If I were to speculate, I would suggest that the patient participation requirement returns to the “blue button” issue that strikes to the heart of what the EHR incentive program is meant to be about. The notion is that you can press a “button” on a keyboard and get a patient's entire health record. (The VA recently implemented a structure similar to this.) Then eventually people can go home onto their PCs and access their entire health record. Whether or not this can truly happen is not for me to speculate; however, it is clear that HHS is taking a small step toward encouraging that with its Stage 2 rule.
While universal access to health records via EHR technology across platforms may be an ideal scenario, there are other issues worth considering that may pose roadblocks to those efforts. For example, communication with other providers is likely going to be a challenge, if only because each system is configured differently. This can spell out a logistical nightmare for providers as they try to agree upon a universal platform by which health information can be accessed easily. In fact, it may result in clinicians needing to purchase and maintain an email address by which information can be encrypted and decrypted as it leaves/enters other systems.
What is It Worth?
There is no doubt that the government is rolling the dice with the patient portal requirement. They initially proposed the percentage to be 10 percent, but they since lowered it to five percent after a blitz of campaigning against the measure. Nevertheless, it is likely only a matter of time that the percentage is raised over time, as the incentive program continues to gain prominence along with the broader adoption of EHRs. But given the apparent unrest regarding the proposals, the question must be asked whether those who participated in Stage 1 will be willing to continue along in Stage 2. In reality, Stage 2 will probably be more of an issue for dermatologists to comply with than anything in Stage 1. And since the majority of available incentive money to receive through the program can be achieved through Stage 1, the lack of significant incentive money available in Stage 2 may tip the scales for some clinicians' decision to continue along or take the penalty.
The anticipated argument against giving up on Stage 2 will likely be that anyone who elects to do so will be on the outside of the mainstream when the shared ACO models in which everyone is connected take effect.

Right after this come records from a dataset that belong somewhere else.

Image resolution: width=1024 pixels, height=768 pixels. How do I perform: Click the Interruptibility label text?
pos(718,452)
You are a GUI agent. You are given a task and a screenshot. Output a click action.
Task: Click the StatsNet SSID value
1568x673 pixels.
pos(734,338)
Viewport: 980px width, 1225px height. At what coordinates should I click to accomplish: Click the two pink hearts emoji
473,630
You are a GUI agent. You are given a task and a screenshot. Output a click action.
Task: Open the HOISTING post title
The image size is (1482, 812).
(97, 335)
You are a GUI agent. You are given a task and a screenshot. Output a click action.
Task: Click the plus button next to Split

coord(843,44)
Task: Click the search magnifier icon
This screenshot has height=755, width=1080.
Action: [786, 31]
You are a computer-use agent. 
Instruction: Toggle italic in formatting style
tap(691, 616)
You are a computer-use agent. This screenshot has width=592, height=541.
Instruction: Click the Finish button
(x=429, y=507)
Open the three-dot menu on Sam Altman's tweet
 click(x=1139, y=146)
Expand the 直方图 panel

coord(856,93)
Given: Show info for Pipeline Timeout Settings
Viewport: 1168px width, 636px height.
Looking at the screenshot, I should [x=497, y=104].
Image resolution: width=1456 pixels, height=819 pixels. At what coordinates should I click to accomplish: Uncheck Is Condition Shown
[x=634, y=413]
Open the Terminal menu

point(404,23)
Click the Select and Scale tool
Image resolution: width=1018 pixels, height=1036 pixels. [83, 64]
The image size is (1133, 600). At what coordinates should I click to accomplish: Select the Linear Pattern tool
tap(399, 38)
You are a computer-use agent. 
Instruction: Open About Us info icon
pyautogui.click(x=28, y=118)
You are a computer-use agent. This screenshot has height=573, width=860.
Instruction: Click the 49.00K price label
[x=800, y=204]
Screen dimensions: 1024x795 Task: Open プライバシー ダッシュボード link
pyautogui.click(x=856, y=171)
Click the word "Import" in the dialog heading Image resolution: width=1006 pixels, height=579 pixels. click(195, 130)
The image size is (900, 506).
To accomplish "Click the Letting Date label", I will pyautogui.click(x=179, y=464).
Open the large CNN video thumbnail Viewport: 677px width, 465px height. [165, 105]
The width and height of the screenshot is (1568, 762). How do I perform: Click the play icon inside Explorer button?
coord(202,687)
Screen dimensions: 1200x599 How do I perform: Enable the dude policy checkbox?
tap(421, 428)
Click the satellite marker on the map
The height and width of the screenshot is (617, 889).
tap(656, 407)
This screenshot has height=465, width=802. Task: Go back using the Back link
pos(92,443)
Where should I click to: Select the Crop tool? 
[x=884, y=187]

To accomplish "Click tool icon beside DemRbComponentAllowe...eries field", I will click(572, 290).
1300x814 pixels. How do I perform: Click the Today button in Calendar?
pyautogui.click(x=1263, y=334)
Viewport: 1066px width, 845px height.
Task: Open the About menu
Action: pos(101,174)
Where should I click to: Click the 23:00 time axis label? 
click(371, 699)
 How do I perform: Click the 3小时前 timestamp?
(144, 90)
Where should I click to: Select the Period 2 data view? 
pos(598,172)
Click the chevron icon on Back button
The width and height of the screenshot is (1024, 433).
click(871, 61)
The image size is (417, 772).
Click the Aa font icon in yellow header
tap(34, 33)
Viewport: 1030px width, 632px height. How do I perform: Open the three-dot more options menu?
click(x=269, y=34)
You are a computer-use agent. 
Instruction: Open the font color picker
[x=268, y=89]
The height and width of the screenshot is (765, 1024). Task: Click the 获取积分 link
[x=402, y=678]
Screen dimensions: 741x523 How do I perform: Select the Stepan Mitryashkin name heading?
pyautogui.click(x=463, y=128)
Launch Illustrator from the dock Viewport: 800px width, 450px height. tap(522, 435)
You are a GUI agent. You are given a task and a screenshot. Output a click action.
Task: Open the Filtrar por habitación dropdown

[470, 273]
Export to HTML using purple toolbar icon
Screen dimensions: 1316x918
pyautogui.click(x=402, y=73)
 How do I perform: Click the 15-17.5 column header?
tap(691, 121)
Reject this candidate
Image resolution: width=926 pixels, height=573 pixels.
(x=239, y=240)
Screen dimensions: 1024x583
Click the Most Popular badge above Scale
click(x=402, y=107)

This is a point worth considering, as it relates to your expected time horizon of practicing medicine. If these alternative payment models stick and replace fee for service, then anyone who is not on board with the program will indeed be “left out.” For those clinicians with an established following, this may cause little concern. But for the next generation, this raises serious questions about whether it is worth the risk of not participating in the EHR program. These are important points to bear in mind as the EHR incentive program continues to evolve. But at the moment, response to the Stage 2 requirements introduces another question as to the perceived threshold at which physicians will take the incentive dollars earned from Stage 1 and walk away from the program.
Mark Kaufmann, MD is co-chair of the Dermatology work-group for CCHIT. He is on the Medical Advisory Board of Modernizing Medicine.